As notable developments continue in the crypto market, the rise led by Bitcoin facilitates significant steps. Since the beginning of April, over a million new tokens have been created in the crypto space; more than 370,000 new tokens have emerged on Ethereum, while over 640,000 new tokens, mostly memecoins, have been launched on Solana.
Memecoin Craze Continues
Since April 1, 372,642 new tokens have been launched on the Ethereum network, with 88% of them launched on the Coinbase-supported Layer-2 network Base. The Layer-2 network has witnessed a surge in activity caused by degens flocking to the low-cost network to support new memecoin projects.
Coinbase director Conor Grogan mentioned in a post on X on May 14 that this number is double the number of tokens created on Ethereum between 2015 and 2023. According to L2beat, the total value locked (TVL) on Base has increased by approximately 630% since the beginning of 2024, primarily due to the broader hype around memecoin projects. Meanwhile, according to analytics platform Step Finance, 643,227 new tokens were created on Solana during the same period.

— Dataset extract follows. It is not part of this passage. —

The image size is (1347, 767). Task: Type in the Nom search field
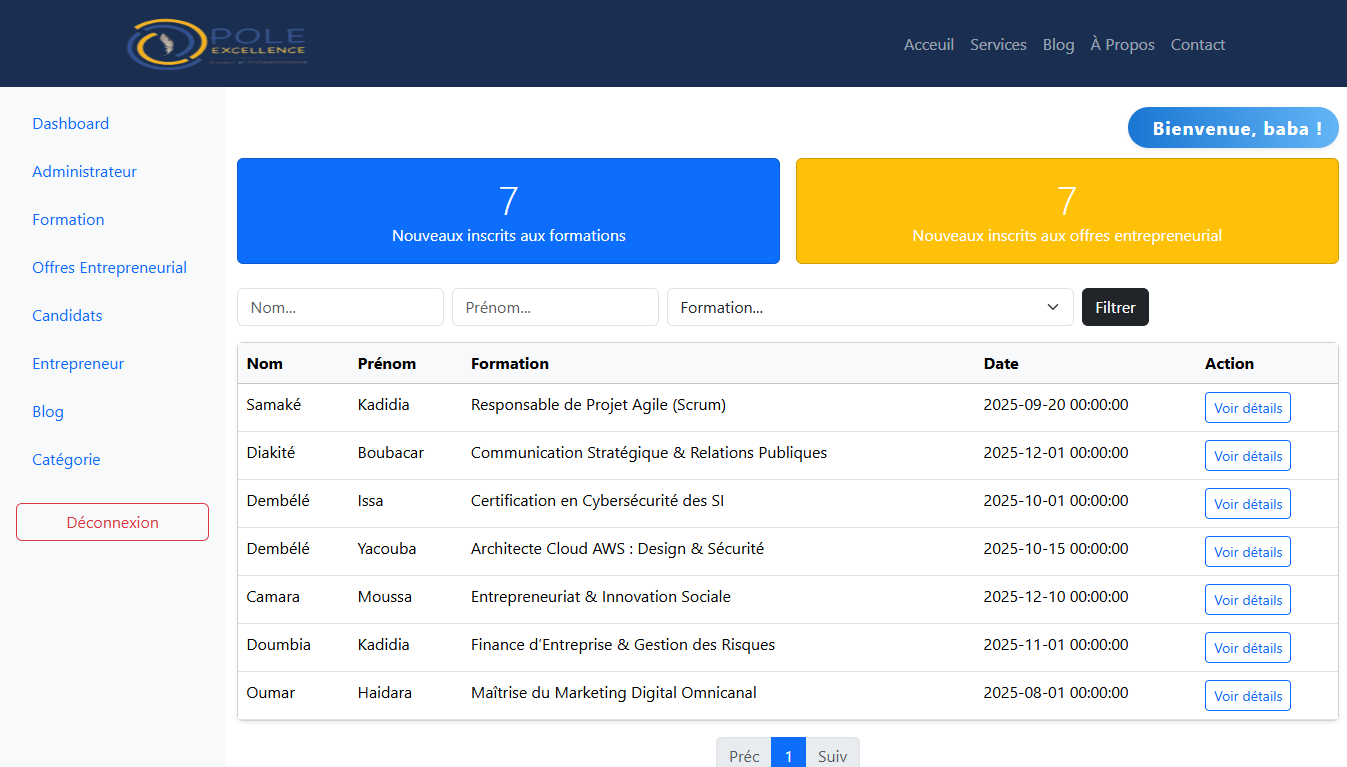pos(340,307)

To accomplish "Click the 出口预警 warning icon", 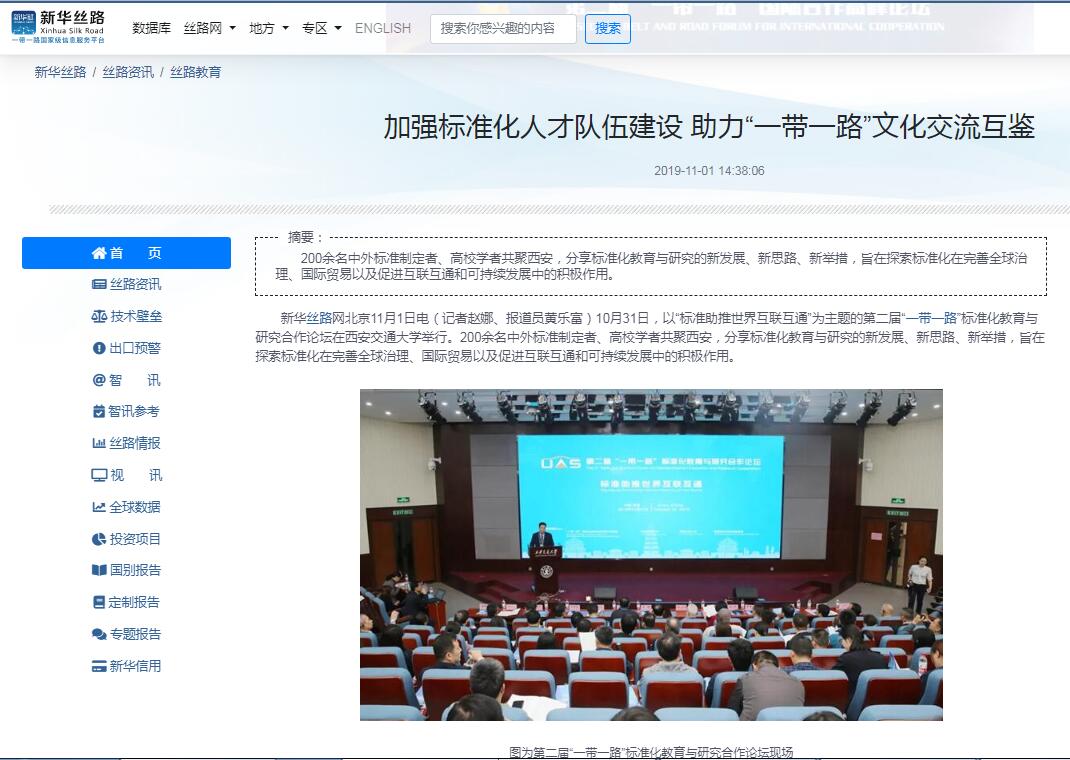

According to the Dune Analytics dashboard, which tracks the number of new tokens launched on the Solana-based memecoin platform Pump fun, 466,914 of the 643,000 new tokens launched on Solana were memecoin projects. CoinMarketCap lists the newest 500 tokens added to its platform in the last 30 days, most of which are memecoins.
Debates Continue
Crypto analysis platform CoinGecko now has a memecoin category listing over 600 tokens with a total market value of $52.7 billion, almost half of Tether‘s market value. Grogan’s X post sparked a series of negative reactions from the crypto community, with many claiming that memecoin projects are a scourge on crypto values.
Other analysts and investors labeled the increase in new memecoin numbers as spam, designed to automatically collect new memecoin projects with sniper bots in hopes of a breakout. A study on the subject revealed that one in six new Base memecoin projects was created for fraud and more than 90% had security vulnerabilities.